Art history 美術史、Art theory 芸術理論 美術理論

ah-12

書籍:芸術の理解のために
著者:小林太市郎 発行:淡交新社 発行年:1961(昭和36年)
サイズ:18.3 x 13 x 2cm 頁:P.341
状態:B 可 カバーの背表紙の上が僅かにめくれ、表紙に細かいシミ、汚れ、巻頭図版にも一部シミ、 図版を参照したり本文には全く問題ない。
価格:¥3,300 (税込)

「芸術をはなれた人間の生活はない。」の一文から本書は始まる。
そしてそのことが分かれば、「そもそも人間の生活、この人生というものから死後のことまでよくわかってきて、 安心して悠々と楽しく人生を活きられるようになる。それで芸術がなんであるかをかんがえるのは、けっしてむだなことではない。」
と説き、幸福論にも通じる芸術論が展開する。

しかし、けっして小難しくない。たとえば、井原西鶴の「好色二代男」から引いて、
人間とは「欲に手足の付いたる者」と人間の本質をまず押さえてから、人間の存在は想像の世界と行為の世界と二つの世界にまたがっていると続く。
「行為の世界と想像の世界」の章では、
他人のうらやむ幸福を幸福だと思い違いするのは、自分を他人に従属させていることで、常に他人を基準として自分の幸福を他人の表情で計るものだから、 思い切って、自分じしんになるのを勧めている。自分じしんの中にいかなるものにも乱されない無限の幸福の源泉を見出すことができる、すなわち、 「夢が真実となり、現実が虚偽となる」とする。

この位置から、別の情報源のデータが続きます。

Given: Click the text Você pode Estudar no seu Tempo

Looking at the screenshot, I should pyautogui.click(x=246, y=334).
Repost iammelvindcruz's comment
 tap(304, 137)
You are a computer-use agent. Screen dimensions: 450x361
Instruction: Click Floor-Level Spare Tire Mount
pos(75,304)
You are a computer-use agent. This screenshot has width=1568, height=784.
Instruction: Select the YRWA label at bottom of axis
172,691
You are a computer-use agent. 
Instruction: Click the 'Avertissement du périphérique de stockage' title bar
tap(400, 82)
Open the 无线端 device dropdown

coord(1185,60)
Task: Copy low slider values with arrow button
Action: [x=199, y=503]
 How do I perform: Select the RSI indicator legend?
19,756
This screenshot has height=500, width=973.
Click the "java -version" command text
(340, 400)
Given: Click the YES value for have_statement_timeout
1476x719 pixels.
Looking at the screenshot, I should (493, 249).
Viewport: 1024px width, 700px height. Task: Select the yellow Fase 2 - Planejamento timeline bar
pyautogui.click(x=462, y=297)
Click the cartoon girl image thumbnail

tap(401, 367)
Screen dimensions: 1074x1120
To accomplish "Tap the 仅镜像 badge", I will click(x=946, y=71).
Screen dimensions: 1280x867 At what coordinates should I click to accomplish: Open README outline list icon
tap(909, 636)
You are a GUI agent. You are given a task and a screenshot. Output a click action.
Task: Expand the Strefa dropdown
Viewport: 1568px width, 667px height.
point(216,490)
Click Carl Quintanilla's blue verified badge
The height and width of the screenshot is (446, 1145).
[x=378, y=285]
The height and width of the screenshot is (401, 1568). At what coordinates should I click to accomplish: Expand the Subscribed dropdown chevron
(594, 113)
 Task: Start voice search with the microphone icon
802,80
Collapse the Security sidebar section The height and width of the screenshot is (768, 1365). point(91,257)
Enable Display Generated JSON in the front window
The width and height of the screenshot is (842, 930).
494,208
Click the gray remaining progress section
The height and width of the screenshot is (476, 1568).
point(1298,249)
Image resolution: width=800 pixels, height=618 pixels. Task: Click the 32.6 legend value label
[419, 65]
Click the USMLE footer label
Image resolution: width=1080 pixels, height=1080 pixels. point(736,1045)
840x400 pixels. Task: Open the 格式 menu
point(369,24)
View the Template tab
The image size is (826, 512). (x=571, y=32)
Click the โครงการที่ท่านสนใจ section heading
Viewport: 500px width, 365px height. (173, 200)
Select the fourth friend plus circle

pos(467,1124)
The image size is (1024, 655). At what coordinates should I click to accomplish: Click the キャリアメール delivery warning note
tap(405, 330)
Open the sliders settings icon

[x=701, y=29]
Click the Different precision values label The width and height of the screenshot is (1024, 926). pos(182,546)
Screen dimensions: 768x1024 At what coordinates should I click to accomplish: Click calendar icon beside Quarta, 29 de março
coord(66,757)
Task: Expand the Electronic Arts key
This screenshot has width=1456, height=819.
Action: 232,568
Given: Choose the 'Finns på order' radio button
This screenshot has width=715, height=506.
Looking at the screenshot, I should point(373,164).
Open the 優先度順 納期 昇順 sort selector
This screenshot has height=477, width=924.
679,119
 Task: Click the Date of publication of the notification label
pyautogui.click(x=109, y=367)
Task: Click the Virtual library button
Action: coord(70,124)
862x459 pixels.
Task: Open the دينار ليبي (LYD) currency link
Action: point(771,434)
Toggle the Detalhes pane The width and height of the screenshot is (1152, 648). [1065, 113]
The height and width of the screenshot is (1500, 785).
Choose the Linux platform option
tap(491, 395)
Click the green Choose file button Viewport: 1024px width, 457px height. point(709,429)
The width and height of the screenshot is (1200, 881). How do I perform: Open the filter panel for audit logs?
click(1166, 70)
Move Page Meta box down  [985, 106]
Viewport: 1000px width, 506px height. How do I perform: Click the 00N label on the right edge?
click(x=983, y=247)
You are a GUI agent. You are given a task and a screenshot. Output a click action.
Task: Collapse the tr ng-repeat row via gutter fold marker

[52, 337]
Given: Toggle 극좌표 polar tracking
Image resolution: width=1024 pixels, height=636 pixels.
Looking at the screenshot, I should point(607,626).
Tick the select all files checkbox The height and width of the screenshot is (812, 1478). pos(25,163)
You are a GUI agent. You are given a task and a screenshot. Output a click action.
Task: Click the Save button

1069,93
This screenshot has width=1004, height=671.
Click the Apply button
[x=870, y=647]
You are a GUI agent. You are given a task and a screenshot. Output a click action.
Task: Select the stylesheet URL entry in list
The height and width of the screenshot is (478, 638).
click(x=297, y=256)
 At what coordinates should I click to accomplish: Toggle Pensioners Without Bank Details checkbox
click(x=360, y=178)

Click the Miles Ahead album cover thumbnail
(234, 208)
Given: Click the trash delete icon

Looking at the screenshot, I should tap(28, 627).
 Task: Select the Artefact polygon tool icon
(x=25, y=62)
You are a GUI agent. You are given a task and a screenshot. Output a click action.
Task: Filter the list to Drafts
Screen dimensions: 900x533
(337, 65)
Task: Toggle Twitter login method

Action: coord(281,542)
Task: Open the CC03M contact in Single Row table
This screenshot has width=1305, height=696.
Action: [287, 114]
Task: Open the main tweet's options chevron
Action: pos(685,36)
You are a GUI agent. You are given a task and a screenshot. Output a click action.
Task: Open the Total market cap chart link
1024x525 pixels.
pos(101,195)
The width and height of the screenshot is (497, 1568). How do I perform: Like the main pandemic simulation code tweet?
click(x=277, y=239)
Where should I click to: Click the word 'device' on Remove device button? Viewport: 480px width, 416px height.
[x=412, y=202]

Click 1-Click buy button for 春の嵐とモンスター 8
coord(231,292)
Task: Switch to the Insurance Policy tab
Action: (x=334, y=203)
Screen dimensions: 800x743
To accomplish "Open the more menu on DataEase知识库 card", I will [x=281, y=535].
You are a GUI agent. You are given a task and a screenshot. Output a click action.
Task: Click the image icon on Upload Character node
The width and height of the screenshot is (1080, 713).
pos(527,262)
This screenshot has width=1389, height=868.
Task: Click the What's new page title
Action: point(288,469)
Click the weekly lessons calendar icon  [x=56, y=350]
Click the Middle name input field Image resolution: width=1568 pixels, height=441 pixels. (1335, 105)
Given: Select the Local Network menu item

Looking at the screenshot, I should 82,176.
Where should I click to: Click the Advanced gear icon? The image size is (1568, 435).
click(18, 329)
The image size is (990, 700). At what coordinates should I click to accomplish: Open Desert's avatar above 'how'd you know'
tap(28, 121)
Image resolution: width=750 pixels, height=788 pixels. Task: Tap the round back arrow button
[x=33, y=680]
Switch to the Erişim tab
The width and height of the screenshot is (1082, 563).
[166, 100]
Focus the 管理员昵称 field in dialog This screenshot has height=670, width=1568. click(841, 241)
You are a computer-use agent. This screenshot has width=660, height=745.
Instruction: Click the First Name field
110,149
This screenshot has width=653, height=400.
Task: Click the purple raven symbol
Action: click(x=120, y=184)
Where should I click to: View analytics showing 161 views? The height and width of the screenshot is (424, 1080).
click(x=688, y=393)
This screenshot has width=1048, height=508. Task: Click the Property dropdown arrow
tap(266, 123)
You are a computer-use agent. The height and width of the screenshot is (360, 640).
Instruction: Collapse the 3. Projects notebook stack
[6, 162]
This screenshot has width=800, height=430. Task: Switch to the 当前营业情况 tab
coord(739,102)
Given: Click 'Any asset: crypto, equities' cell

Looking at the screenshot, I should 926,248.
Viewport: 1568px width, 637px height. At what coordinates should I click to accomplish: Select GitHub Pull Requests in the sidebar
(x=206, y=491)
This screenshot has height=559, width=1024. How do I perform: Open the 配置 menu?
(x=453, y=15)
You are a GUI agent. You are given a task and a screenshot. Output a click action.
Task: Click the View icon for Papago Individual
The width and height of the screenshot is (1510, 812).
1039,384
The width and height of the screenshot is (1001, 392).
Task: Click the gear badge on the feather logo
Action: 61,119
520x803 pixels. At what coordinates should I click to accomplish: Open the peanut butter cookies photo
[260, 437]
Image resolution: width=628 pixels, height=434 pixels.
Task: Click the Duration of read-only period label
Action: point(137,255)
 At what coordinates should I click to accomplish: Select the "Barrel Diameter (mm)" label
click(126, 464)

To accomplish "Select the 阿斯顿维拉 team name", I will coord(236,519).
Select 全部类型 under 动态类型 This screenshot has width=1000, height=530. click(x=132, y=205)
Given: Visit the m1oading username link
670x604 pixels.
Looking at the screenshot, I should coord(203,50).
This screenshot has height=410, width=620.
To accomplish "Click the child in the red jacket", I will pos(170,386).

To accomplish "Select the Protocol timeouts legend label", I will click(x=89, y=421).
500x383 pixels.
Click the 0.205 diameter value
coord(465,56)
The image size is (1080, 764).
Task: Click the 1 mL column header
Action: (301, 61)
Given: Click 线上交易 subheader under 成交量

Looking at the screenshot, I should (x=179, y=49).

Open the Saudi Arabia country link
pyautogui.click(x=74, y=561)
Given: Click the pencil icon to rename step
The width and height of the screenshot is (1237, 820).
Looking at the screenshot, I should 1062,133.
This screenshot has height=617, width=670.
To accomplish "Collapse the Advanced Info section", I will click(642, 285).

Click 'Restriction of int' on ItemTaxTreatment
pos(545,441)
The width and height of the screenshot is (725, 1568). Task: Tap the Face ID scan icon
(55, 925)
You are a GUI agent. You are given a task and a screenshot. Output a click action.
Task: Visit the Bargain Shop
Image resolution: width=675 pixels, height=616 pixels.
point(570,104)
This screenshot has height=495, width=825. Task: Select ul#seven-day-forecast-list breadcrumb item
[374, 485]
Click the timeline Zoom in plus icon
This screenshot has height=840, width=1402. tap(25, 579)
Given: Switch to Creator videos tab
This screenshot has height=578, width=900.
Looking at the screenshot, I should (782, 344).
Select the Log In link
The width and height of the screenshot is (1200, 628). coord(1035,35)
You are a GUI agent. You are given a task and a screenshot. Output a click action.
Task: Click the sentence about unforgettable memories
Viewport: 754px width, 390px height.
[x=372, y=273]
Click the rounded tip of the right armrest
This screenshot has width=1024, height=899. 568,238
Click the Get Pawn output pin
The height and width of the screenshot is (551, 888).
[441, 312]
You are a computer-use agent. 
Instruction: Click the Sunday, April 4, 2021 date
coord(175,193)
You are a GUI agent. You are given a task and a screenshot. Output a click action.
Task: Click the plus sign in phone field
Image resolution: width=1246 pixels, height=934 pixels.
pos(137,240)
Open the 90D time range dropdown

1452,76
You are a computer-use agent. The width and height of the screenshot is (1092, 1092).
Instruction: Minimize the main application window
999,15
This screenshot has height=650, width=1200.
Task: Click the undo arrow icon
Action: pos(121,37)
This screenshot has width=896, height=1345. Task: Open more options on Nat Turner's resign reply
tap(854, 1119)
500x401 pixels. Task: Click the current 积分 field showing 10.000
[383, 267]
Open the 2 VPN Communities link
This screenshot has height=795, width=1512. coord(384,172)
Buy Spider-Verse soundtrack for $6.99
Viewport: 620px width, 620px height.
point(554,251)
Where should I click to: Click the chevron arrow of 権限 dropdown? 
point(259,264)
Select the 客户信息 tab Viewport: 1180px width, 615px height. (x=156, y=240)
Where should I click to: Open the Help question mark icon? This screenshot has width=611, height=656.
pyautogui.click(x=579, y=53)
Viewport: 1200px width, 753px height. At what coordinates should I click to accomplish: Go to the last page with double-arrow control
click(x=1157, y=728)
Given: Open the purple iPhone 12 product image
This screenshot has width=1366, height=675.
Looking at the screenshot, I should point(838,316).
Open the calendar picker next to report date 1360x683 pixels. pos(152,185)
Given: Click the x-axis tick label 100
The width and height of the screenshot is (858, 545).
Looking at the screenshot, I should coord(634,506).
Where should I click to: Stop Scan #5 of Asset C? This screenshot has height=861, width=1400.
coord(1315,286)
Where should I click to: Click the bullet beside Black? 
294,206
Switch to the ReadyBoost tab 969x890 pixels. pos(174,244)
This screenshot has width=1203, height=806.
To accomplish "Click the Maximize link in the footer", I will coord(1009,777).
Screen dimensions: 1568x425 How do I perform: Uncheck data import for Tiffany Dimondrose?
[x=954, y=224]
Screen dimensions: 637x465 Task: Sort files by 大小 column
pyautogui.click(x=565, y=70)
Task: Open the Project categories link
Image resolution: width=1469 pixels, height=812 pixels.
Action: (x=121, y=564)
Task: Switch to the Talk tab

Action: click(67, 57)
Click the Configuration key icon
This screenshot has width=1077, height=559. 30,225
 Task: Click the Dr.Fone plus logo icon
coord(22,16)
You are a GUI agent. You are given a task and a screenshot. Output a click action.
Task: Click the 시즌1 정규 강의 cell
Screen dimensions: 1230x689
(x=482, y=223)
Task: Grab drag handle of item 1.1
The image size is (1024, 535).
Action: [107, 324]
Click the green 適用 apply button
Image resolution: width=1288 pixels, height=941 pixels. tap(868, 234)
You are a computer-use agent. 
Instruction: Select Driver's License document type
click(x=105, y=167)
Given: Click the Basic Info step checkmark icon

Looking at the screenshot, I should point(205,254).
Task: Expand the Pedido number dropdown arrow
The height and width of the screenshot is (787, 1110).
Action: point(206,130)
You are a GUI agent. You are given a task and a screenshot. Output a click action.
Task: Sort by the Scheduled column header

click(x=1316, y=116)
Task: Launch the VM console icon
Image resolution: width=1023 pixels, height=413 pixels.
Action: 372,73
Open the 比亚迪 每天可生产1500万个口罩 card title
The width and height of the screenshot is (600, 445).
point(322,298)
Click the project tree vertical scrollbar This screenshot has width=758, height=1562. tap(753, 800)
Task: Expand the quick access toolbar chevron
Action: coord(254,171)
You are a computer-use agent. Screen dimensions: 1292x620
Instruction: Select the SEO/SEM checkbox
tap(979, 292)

それからいよいよ本題に入り、「芸術と社会」「作品はどうして生まれるか」「魂魄と芸術」「音楽と舞踊」「建築の美」...「工から芸へ」「絵画の奇跡」「詩と象徴」と 広範囲にわたり芸術への理解を促す。

最終章「芸術の栄光」から少し抜粋しよう。
「…芸術はただ単なる生活のアクセッサリーでは決してない。それは欲望の奴隷の悲惨な境涯からはなれるために、人間がその苦悩のどん底においてついにつくりだした 奇跡の光明にほかならない。実利と実用とにおしつぶされて圧死するばかりの運命のどん底において、必死の人間がついに体得したふしぎな反撥の力にほかならない。」